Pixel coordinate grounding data

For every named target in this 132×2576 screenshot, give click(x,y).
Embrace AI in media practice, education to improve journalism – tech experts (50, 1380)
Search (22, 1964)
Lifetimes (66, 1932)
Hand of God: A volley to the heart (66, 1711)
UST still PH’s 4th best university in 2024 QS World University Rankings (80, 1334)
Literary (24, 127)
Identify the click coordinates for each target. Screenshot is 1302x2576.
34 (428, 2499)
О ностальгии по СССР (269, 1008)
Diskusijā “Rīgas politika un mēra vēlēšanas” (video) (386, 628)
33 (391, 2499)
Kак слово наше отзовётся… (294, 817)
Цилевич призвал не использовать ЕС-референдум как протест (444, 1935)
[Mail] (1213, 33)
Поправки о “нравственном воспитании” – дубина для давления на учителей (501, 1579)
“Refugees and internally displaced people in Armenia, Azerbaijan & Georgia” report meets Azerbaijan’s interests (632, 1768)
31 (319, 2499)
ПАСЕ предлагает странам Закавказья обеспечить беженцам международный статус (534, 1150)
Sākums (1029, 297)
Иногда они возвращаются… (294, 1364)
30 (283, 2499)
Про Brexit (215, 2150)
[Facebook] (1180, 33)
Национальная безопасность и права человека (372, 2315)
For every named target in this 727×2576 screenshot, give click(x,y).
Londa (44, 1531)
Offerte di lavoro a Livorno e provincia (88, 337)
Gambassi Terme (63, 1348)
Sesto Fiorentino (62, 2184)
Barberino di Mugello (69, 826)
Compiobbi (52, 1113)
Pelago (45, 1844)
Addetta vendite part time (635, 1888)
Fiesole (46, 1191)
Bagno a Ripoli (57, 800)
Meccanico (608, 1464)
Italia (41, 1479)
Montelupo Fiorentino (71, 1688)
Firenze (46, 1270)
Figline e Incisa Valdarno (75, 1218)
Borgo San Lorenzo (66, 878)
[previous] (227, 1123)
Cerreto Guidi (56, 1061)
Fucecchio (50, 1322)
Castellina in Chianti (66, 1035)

» **WHAT THIS TASK INVOLVES**
Restate the data verbatim through the "Literary (24, 127)" line.

» **WRITTEN ANSWER**
For every named target in this 132×2576 screenshot, give click(x,y).
Embrace AI in media practice, education to improve journalism – tech experts (50, 1380)
Search (22, 1964)
Lifetimes (66, 1932)
Hand of God: A volley to the heart (66, 1711)
UST still PH’s 4th best university in 2024 QS World University Rankings (80, 1334)
Literary (24, 127)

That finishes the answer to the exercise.